По словам Татьяны, последние два месяца с Кристиной они всё же смогли провести как обычная, здоровая семья.
— Июнь и июль прошли у нас прекрасно. Мы ездили в храм, она гуляла с девочками. Чувствовала себя нормально. Заказывала в магазинах вещи. Мы вместе готовили всё, что она хотела.
Она строила планы на 1 Сентября и на дальнейшую жизнь. Мы будто бы забыли о диагнозе. Но к концу июля она всё же начала впадать в депрессию. Мы в последний раз с ней съездили на пляж, и тогда дочь стала уже более закрытой.
С момента начала ухудшения и до смерти прошло всего 10 дней.
— 1 августа ей вновь стало хуже. Она начала кашлять и задыхаться. Нам сказали, что в легких набирается жидкость, но откачать ее никто не решится. Если проткнуть легкое — она сразу умрет. С каждым днем жидкости становилось всё больше. Я трубила везде: и нашим врачам, и в Москву, и в США. Везде мы получили отказ.
Даже когда в ее легких осталось пространство со спичечный коробок и дышала она только благодаря аппаратам, откачивать никто не решился.
10 августа ей стало совсем плохо.
Мы поехали в реанимацию.
Заведующая отделением сказала, что девочка умирает и помогать ей никто не будет.
После этого мы вернулись домой.
Дома семье и Кристине оставалось только ждать.
Говорит мама: -"Мы до последнего с ней разговаривали. Рядом были сёстры, приехал мой сын с дочерью. В шесть часов вечера Кристина вздохнула в последний раз...
Незадолго до смерти Кристина записала семье прощальное видео, о котором сказала только в последний день. Девочка попрощалась с близкими, пожелав им только хорошего. Сейчас ее больше нет, но ее вещи, ее комната остались всё в том же виде.
— Дочки стараются меньше проводить времени дома, ведь мы просто не можем нормально говорить. Я не способна принять этого. Мне кажется, что она просто в больнице где-то лежит. Мне становится только хуже, и я не знаю, как теперь жить.

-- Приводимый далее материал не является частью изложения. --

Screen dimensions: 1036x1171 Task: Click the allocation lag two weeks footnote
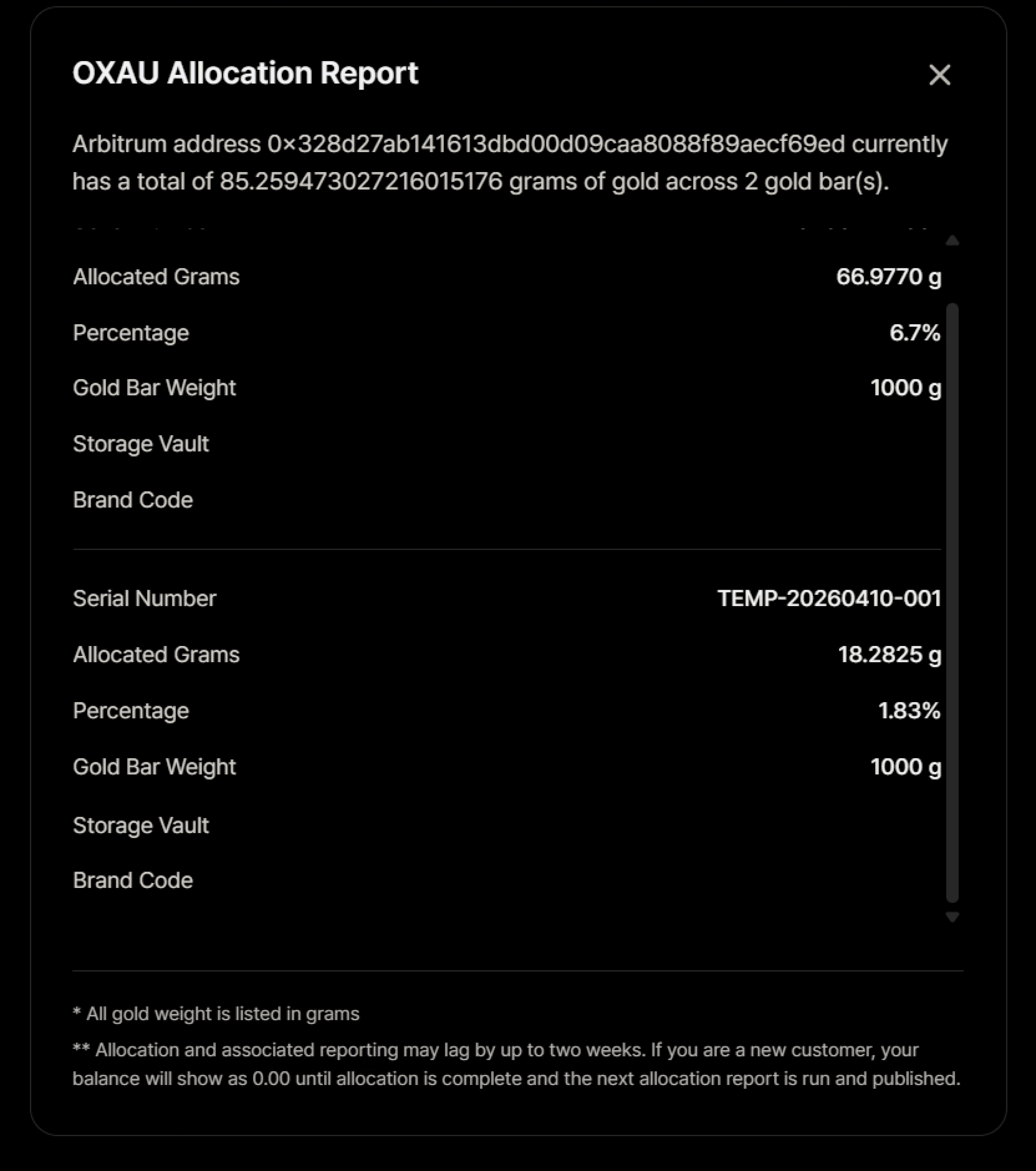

Всё это время я ищу ответы на вопросы.
Почему Садовский сделал ту пункцию?
Почему у нее не откачивали жидкость?
Почему отправили на паллиатив, даже не попытавшись бороться?
«Они построили огромный центр. Но диагноз саркома до сих пор означает смерть. Человек с этим диагнозом обречен. Все, с кем общалась Кристина, мертвы»

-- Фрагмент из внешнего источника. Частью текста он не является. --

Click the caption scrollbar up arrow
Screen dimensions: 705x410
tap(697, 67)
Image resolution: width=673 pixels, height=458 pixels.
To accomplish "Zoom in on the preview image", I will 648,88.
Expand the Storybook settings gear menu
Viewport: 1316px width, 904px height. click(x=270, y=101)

Горше всего Татьяне Овчинниковой осознавать, что несколько лет они без толку обивали пороги медицинских учреждений, получая вместо своевременной и квалифицированной помощи лишь отмашки и безразличие.
— У нас нет слаженности в медицине. Мы четыре года искали причины недомоганий дочери, и нам везде указывали на выход.
И бороться с этим бесполезно. Врач всегда оказывается правым. Пусть это будет у них на совести. Но главная проблема в том, что если Москва говорит про рост опухоли, то в Волгограде сразу же переводят на паллиативное лечение.
Я общаюсь с матерями детей из Москвы и других городов. У них везде метастазы, но за их жизни продолжают бороться. А у нас?
В комитете здравоохранения администрации Волгоградской области тем временем утверждают, что вся возможная медицинская помощь Кристине была оказана.